You who ignited my heart ashes ..
avril 15, 2008
Et d’un oeil tout s’enflamma. De la cendre en fusion naquit à nouveau un coeur de chair. Un désir sempiternel longuement refoulé émergeait subitement de l’abîme de mon âme. L’îlot de magma incandescent brillait maintenant tel un astre nocturne perdu dans les ténèbres d’une mer houleuse.

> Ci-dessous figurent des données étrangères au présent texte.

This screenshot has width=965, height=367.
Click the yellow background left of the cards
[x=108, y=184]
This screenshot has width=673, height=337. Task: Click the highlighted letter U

Et le regard s’effaça. S’ensuit un ouragan de terreur. La chair se repliait, le coeur se retractait, la chaleur s’évanouissait. Sa pourpre érubescence se fondait déjà dans la noirceur de l’océan. Seule la nuit et ses folles rêveries ravivait, mais vainement, ce noyau éphémère.
Oh toi, souffle charnel, entend crier la souffrance ! Singulière est la différence qui nous sépare, et rien même ne nous unit. Je n’ai su avertir ta conscience de la douleur que m’inflige ton absence. J’imprimerai alors en ta science que cet écrit t’est destiné. Aies-en conscience ; tu es aimé …
In principio erat verbum
avril 15, 2008
Ceci n’est ni un enchainement d’idées, ni un exercice de style. Il ne s’agit en rien d’une introduction à travers laquelle le lecteur se voit méthodiquement amené à ce qui suit, un fil d’Ariane méticuleusement déroulé pour dévoiler les Dédales d’un esprit aux mouvements sinueux et tortueux.
Non.
Ceci, est-ce la plainte du mélancolique, cri aveugle dans l’épaisseur de la nuit, dernières paroles d’un tourmenté, débauché et dépravé, qui moriturus, se dedisset ?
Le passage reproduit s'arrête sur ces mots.